今日は無駄話。読んだ論文は、Dolan, Brian, “History, Medical Humanities and Medical Education”, Social History of Medicine, 23(2010), 393-405.

来年の4月から私立の医科大学の非常勤で医学史の講義をすることになっている。医学生のグループに向かって、医学部のカリキュラムの中で医学史を教えるのは実は私にとって初めてである。特に自分から積極的に求めた機会ではないけれども、このタイプの講義こそ、私がずっと待っていたものだったと思う。医学史という学問が意義があるかどうかを試される重要な試金石のひとつ―もしかしたら、もっとも重要な試金石―であることは間違いない。
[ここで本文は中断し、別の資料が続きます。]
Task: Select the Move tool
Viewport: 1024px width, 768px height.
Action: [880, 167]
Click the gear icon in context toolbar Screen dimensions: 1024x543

現在のアメリカ医学史の泰斗であるローゼンバーグが、彼の先生だったテムキンに、「医者でない人間が医学史を研究できるか?」と聞いたときに、テムキンはしばらく考えて「無理だろう」と言ったという。(ローゼンバーグは医者ではない。)このエピソードは頭に残っている。エドワード・ショーターが医学史の研究者になろうとしたときに、ハーヴァードの歴史学科を卒業した後で、医学部の授業を受けて、医学を一から勉強して試験まで受けたという。その後ショーターは妙な方向に進んでいって、プロの医学史家たちから孤立していったが、それは彼が医学を学んだこととそれほど深い関係はないだろうと私は思っている。医学を学ばなかった優れた医学史家も多いが、医学を学んで臨床までしていて、しかも優れた医学史家という英米の研究者を私は数多く知っている。

どうすれば、医学生や医者のためになる医学史の講義を作ることができるだろうか。